Copy the entries from the line with "Click the date" up to and including the line with "I will pos(178,45).", requests included, multiplying each coordinate in the answers by 2.1 and rounding to the nearest whole number, with halves rounded up. Leave all other numbers unchanged.

>> Begin Working data

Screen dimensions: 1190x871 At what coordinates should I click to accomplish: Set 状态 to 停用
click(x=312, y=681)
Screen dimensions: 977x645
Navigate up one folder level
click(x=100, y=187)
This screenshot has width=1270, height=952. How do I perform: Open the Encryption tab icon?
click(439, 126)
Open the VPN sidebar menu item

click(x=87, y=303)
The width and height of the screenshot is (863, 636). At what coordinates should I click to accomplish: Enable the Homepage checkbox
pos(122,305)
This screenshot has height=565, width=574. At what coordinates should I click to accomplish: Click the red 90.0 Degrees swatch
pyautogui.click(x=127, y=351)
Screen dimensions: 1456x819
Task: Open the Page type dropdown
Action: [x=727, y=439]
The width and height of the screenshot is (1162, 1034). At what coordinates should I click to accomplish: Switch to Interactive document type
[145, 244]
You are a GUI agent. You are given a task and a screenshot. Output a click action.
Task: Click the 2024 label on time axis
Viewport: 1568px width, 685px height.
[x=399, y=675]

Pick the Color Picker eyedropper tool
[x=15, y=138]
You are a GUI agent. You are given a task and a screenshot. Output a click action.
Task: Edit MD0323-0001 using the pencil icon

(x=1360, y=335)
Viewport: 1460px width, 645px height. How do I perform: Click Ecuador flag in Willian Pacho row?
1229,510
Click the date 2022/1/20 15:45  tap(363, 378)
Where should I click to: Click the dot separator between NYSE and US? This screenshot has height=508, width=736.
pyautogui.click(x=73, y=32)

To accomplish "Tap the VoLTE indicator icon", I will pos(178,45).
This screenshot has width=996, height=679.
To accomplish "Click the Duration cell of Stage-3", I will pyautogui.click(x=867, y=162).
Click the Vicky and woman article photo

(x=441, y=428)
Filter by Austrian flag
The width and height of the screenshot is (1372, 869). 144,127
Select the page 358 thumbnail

>> End Working data

Answer for the task
Click the date 2022/1/20 15:45  tap(762, 794)
Where should I click to: Click the dot separator between NYSE and US? This screenshot has height=508, width=736.
pyautogui.click(x=153, y=67)

To accomplish "Tap the VoLTE indicator icon", I will pos(374,95).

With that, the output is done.